According to a late-stage study, Pfizer’s vaccine demonstrated 67% effectiveness among adults aged 60 and older with two or more RSV symptoms and 85.7% efficacy against severe illness characterized by three or more symptoms. Both Pfizer and GSK anticipate a lucrative market for RSV vaccines. Pfizer aims to make its vaccine available in the third quarter before the next RSV season, pending approval from the US Centers for Disease Control and Prevention (CDC). The CDC’s advisory committee is scheduled to convene in June to discuss various aspects, including the target recipients and dosing intervals for the vaccines.
Pfizer has not disclosed the price of the vaccine but has stated that it will be value-based to support routine vaccination within the recommended age group.
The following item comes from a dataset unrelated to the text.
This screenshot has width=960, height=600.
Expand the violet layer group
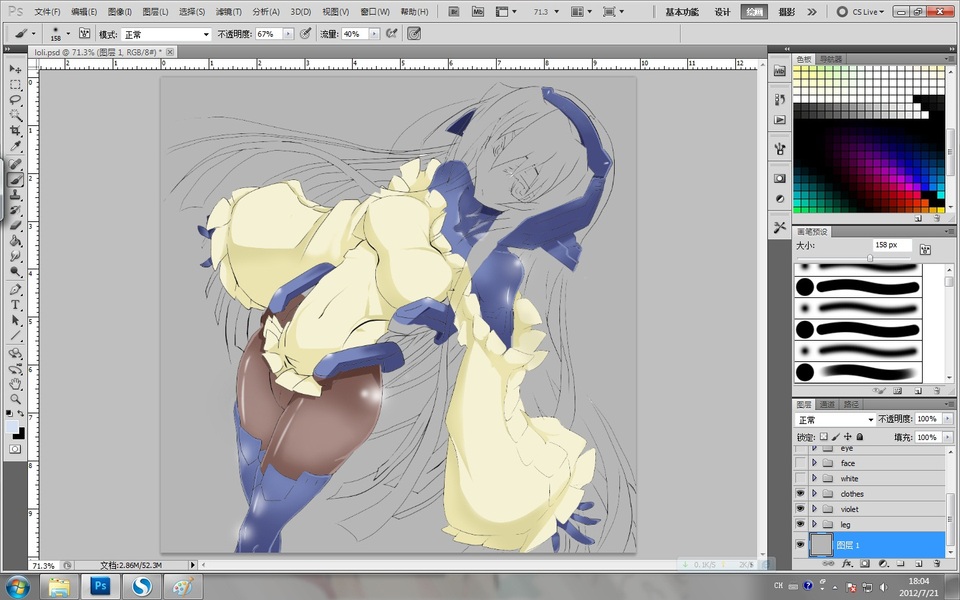(814, 509)

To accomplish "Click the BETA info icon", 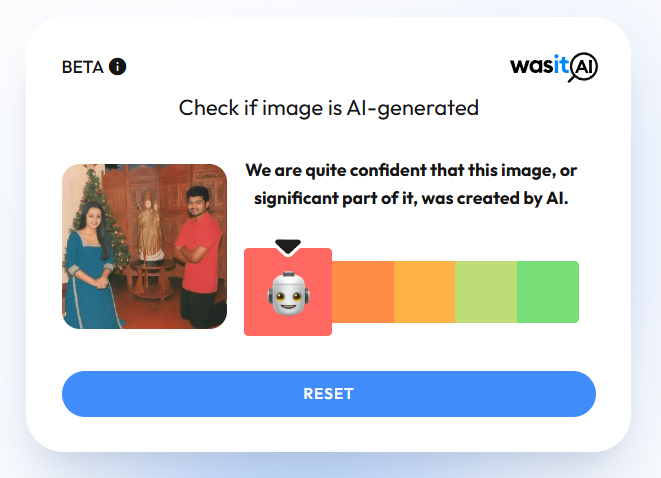I will pos(118,67).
If the CDC recommends routine use, the vaccine will likely be widely accessible at no cost for most older Americans covered by the Medicare health plan.
Although RSV typically causes mild cold-like symptoms, it can lead to severe illness and hospitalization, particularly among individuals aged 65 and older, resulting in approximately 14,000 deaths annually in the United States.
Furthermore, Pfizer is pursuing FDA approval for its RSV vaccine to protect infants by vaccinating pregnant women. If approved, it would be the first RSV vaccine available for safeguarding babies, who face a high risk of severe illness. The vaccine has received support from the FDA’s external expert panel for use in pregnant women. Pfizer plans to launch its RSV vaccine for older adults and pregnant women in the United States and Europe this year.
Moderna Inc also intends to seek approval for its RSV vaccine targeting individuals aged 60 and older later this quarter. In November, Sanofi and AstraZeneca gained European marketing authorization for their antibody treatment nirsevimab, designed to prevent RSV in newborns and infants, and it is currently undergoing FDA review.